It Is Not Conservative to Support Farm Subsidies. Here’s Where Conservative Icons Have Stood.

Daren Bakst / Bryan Cosby /

As the farm bill debate heats up, it is important to remember that farm subsidy reform is definitely a conservative issue.

Conservatives believe in free markets, not central planning. They believe in fiscal responsibility, not waste. When something comes up such as the House farm bill and its expansion of farm subsidies, conservatives need to point out this is the very antithesis of conservative principles.

Farm subsidy proponents characterize as anti-farmer anyone who wants to make even the most reasonable and modest reforms to the out-of-control farm handout system.

But they are not anti-farmer, nor were those conservatives in the past who sought subsidy reform. They understood the harmful impact of subsidies and the wisdom in placing our faith in the farmers themselves so they could flourish like other businesses.

After all, would they call President Ronald Reagan anti-farmer? What about House Speaker Paul Ryan?

Leading conservatives have stressed the need to reform farm subsidies for decades, and the reasons they offered over the years remain true today.

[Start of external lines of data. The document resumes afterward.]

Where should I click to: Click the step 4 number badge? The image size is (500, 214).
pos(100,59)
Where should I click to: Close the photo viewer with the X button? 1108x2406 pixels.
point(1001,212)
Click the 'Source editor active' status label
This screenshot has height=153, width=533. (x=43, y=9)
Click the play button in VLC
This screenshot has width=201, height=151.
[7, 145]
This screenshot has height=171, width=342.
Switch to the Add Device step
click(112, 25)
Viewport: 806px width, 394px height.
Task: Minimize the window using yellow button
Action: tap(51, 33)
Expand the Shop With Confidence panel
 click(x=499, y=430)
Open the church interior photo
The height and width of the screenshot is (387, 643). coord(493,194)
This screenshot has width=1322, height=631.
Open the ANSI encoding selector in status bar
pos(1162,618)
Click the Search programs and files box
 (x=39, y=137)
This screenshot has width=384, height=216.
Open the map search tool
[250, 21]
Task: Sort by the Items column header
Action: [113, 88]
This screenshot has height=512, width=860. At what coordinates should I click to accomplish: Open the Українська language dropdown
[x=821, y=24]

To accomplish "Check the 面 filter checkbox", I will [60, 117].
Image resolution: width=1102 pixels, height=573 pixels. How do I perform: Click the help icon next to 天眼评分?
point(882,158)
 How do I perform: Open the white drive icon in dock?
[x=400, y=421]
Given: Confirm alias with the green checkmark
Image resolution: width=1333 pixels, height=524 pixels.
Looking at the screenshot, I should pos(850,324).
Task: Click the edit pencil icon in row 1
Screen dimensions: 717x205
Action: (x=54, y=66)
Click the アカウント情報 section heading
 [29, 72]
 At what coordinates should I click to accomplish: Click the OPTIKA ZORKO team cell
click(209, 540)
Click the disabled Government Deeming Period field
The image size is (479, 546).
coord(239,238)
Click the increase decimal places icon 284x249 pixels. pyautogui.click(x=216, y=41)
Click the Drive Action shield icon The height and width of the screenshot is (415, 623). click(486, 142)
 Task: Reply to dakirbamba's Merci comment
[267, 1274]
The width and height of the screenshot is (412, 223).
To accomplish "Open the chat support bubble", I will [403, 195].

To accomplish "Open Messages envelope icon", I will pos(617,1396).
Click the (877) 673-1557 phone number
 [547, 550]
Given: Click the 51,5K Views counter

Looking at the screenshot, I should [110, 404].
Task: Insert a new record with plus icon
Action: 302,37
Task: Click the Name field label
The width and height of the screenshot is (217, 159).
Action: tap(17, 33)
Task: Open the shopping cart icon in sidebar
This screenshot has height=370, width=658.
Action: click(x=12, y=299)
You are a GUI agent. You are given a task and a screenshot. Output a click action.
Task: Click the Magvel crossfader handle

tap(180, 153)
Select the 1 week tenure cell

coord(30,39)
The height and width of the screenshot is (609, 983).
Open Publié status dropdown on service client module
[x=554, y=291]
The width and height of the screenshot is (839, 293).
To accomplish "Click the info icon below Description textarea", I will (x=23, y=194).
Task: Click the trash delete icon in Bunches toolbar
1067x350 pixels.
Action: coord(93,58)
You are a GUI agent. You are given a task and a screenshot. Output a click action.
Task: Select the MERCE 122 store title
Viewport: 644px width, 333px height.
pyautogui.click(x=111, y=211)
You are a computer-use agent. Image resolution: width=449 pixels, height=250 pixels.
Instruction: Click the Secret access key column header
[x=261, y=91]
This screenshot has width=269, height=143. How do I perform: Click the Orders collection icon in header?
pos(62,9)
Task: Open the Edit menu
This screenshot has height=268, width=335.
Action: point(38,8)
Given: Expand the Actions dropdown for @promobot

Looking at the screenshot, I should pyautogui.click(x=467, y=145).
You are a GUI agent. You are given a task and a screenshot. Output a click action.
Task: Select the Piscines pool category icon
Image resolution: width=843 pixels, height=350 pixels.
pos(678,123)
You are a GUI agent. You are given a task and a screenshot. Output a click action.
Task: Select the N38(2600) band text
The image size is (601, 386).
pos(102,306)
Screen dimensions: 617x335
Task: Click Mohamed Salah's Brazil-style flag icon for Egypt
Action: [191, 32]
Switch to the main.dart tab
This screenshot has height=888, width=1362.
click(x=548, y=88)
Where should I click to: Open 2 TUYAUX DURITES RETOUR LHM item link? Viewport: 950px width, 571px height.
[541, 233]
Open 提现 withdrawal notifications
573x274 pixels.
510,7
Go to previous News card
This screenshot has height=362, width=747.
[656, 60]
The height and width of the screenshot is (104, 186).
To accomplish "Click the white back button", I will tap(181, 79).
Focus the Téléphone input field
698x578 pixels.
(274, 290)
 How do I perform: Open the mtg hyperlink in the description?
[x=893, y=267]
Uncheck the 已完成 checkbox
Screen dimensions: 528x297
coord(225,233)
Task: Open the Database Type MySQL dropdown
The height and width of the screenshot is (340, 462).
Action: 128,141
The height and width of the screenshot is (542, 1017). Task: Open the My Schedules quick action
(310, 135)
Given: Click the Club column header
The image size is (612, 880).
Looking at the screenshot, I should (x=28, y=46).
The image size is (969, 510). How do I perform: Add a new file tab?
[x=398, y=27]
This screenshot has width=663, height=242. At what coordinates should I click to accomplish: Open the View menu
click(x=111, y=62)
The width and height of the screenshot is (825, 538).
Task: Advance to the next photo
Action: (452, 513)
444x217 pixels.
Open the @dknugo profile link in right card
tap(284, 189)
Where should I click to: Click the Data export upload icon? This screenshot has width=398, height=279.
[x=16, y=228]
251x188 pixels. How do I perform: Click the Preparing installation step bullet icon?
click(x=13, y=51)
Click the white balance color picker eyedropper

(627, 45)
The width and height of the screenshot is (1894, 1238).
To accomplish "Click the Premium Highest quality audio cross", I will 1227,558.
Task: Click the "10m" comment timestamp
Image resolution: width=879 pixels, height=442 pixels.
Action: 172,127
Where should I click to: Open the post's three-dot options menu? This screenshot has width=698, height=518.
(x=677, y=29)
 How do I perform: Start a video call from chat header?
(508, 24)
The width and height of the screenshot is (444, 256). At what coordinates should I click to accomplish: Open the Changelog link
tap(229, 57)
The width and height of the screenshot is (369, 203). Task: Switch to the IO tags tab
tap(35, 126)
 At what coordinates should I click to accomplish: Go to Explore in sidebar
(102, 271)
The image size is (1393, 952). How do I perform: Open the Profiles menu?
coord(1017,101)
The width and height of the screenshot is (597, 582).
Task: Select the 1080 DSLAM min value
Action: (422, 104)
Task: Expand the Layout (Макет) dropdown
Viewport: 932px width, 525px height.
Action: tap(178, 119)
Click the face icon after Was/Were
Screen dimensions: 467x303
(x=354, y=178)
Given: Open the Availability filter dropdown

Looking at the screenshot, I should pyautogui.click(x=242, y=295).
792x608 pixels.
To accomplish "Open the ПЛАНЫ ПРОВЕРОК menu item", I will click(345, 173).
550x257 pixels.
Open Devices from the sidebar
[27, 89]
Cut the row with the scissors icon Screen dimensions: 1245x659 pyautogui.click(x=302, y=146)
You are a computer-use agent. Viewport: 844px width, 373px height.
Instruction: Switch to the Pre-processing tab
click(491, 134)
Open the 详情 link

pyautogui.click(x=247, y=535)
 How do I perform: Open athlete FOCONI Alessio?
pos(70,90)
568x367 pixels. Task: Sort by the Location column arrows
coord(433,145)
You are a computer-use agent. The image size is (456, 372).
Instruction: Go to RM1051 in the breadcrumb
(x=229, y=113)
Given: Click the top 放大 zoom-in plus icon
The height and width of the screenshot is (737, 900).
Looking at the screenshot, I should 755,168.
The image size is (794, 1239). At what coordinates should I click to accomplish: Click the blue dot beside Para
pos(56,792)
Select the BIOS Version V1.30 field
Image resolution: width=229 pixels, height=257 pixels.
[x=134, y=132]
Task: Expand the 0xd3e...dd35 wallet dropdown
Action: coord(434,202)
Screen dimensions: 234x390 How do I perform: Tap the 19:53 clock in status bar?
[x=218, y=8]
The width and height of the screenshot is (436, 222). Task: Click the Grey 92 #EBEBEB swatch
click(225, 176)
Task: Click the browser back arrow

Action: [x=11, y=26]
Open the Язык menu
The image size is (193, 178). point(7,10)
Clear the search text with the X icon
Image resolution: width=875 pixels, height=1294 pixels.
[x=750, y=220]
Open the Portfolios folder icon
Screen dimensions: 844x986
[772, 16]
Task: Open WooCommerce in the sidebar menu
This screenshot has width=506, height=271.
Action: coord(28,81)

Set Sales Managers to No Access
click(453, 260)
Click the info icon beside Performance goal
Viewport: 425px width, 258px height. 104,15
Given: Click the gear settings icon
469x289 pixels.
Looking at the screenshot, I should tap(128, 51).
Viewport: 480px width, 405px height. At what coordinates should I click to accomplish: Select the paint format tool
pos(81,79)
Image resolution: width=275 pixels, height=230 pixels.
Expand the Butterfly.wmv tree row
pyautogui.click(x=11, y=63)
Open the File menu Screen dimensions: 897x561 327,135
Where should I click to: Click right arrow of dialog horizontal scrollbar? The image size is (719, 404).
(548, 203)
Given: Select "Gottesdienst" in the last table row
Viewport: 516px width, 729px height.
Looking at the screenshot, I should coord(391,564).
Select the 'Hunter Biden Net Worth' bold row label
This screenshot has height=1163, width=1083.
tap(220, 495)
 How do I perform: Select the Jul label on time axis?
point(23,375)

Here are just some quotes from leading conservatives.

Reagan:

Who can be happy with government policies in agriculture around the world today? Has there ever been a better example of how bad things can get when governments get too involved? Expensive, destructive, taken together the role of governments in agriculture hurts consumers. It hurts the economies of the less developed countries. It even hurts farmers. What [Ludwig] von Mises said about nations also goes for industries and sectors—the fewer the obstacles to private initiative, the better off they are.

President Dwight Eisenhower, from his book “White House Years: Waging Peace, 1956-1961”:

In an effort to cut spending on agriculture, I wrote Secretary [Ezra Taft] Benson suggesting that he consider putting money ceilings on the amounts that any one farm could receive. ‘Isn’t there something we can do,’ I asked him, ‘to avoid using federal subsidies to create millionaires [which in some cases the long-established farm subsidies had done] under programs ostensibly devised to protect the little farmer?’ This idea, though attracting spotty support, was watered down and thus made ineffective by the legislators.

Ryan, from a floor speech during the last farm bill debate in 2013 (the current House farm bill is far worse when it comes to the issues he raised):

Now, we should have a safety net for our farmers. We should help the little guy—the family farm that’s in need. We shouldn’t bankroll the big guys. But that’s what this bill does. It loosens eligibility standards for crop subsidies—and increases the number of people who can apply. In fact, they may not even be farmers.

Sen. Chuck Grassley, R-Iowa:

The farm bill provides farmers with a number of programs to mitigate risk. But there’s a problem when 10 percent of farmers receive 70 percent of the benefits. What’s worse is that the 10 percent receiving most of these benefits are wealthy farmers who use the money to bid up land prices and keep young and beginning farmers from the business. As a farmer, citizen, and legislator, I believe it’s wrong to expect or to allow the government to give unlimited support to my farm or any other farm.

President Calvin Coolidge, on his 1928 veto of the McNary-Haugen Act:

[W]e should avoid the error of seeking in laws the cause of the ills of agriculture. This mistake leads away from a permanent solution and serves only to make political issues out of fundamental economic problems that cannot be solved by political action.

Former Senate Agriculture Committee Chairman Richard Lugar, R-Ind.:

Every time Hoosiers see sugar listed as a food ingredient, they should know that they are paying more than they need to because of the current federal sugar program. I still manage my family’s 604-acre farm in Marion County, so I understand the challenges of competing. Yet, I also know that government intervention to keep prices high for a small group of powerful farming interests violates the free market concept of the American economy.

Barry Goldwater, former senator from Arizona and 1964 Republican presidential nominee:

[There should be a] prompt and final termination of the farm subsidy program. […] Most farmers want to stand on their own feet. They are prepared to take their chances in the free market. They have a more intimate knowledge than most of us of the consequences of unlimited government power, and so, it would seem, a greater interest than most in returning agriculture to freedom and economic sanity.

As Congress debates its farm bill, conservatives should remember their core principles and the consistent views of leading conservatives on the issue of subsidy reform. It is important to get things right, not to just pass something for the sake of passing something.

The next farm bill should be something that reflects conservatism, not cronyism.